According to Statistics Canada, the country’s fertility rate fell to a record low of 1.26 in 2023. That puts us in the company of other lowest-low fertility countries such as Italy (1.21), Japan (1.26) and South Korea (0.82).
Those three countries are all losing population. But Canada’s population continues to grow, with immigrants replacing the babies who aren’t born. The problem is that, in the years that followed the COVID-19 lockdowns, the population grew too much.
The Liberal government was unhappy that the pandemic had forced Canada to restrict immigration and concerned about post-pandemic labour shortages. To compensate, Ottawa set a target of 500,000 new permanent residents for 2025, double the already-high intake of about 250,000 a year that had served as a benchmark for the Conservative government of Stephen Harper and the Liberal governments of Paul Martin and Jean Chrétien.
Ottawa also loosened restrictions on temporary foreign worker permits and the admission of foreign students to colleges and universities. Both populations quickly exploded.
Employers preferred hiring workers from overseas rather than paying higher wages for native-born workers. Community colleges swelled their ranks with international students who were also issued work permits. Private colleges—Immigration Minister Marc Miller called them “puppy mills”—sprang up that offered no real education at all.
At the same time, the number of asylum claimants in Canada skyrocketed due to troubles overseas and relaxed entry procedures, reaching a total of 457,285 in 2024.
On January 1 of this year, Statistics Canada estimated that there were more than three million temporary residents in the country, pushing Canada’s population up above 41.5 million.
Their presence worsened housing shortages, suppressed wages and increased unemployment among younger workers. The public became alarmed at the huge influx of foreign residents.
For the first time in a quarter century, according to an Environics poll, a majority of Canadians believed there were too many immigrants coming into Canada.
Some may argue that the solution to Canada’s demographic challenges lie in adopting family-friendly policies that encourage couples to have children. But while governments improve parental supports and filter policies through a family-friendly lens—for example, houses with backyards are more family-friendly than high-rise towers—no government has been able to reverse declining fertility back up to the replacement rate of 2.1.
The steps to repairing Canada’s immigration mess lie in returning to first principles.
According to Statistics Canada, there were about 300,000 international students at postsecondary institutions when the Liberals came to power in 2015. Let’s return to those levels.
The temporary foreign worker program should be toughened up. The government recently implemented stricter Labour Market Impact Assessments, but even stricter rules may be needed to ensure that foreign workers are only brought in when local labour markets cannot meet employer needs, while paying workers a living wage.
New legislation should ensure that only asylum claimants who can demonstrate they are at risk of persecution or other harm in their home country are given refuge in Canada, and that the process for assessing claims is fair, swift and final. If necessary, the government should consider employing the Constitution’s notwithstanding clause to protect such legislation from court challenges.

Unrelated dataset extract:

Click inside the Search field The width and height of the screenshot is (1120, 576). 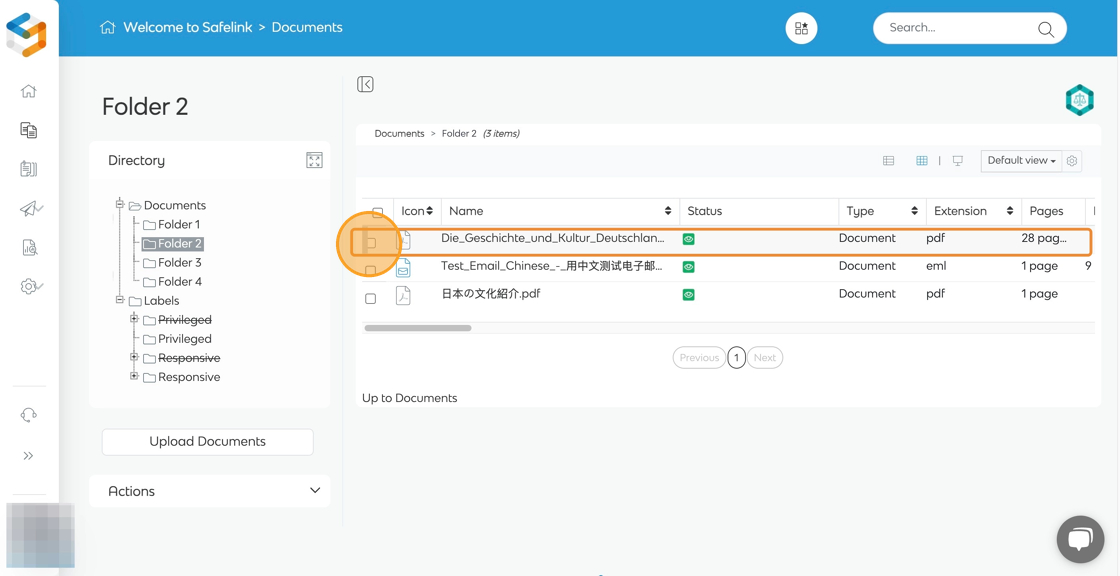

Finally, the government should admit fewer permanent residents under the family reunification stream and more from the economic stream. And the total admitted should be kept to around 1 per cent of the total population. That would still permit an extremely robust intake of about 450,000 new Canadians each year.
Restoring public confidence in Canada’s immigration system will take much longer than it took to undermine that confidence. But there can be no higher priority for the federal government. The country’s demographic future is at stake.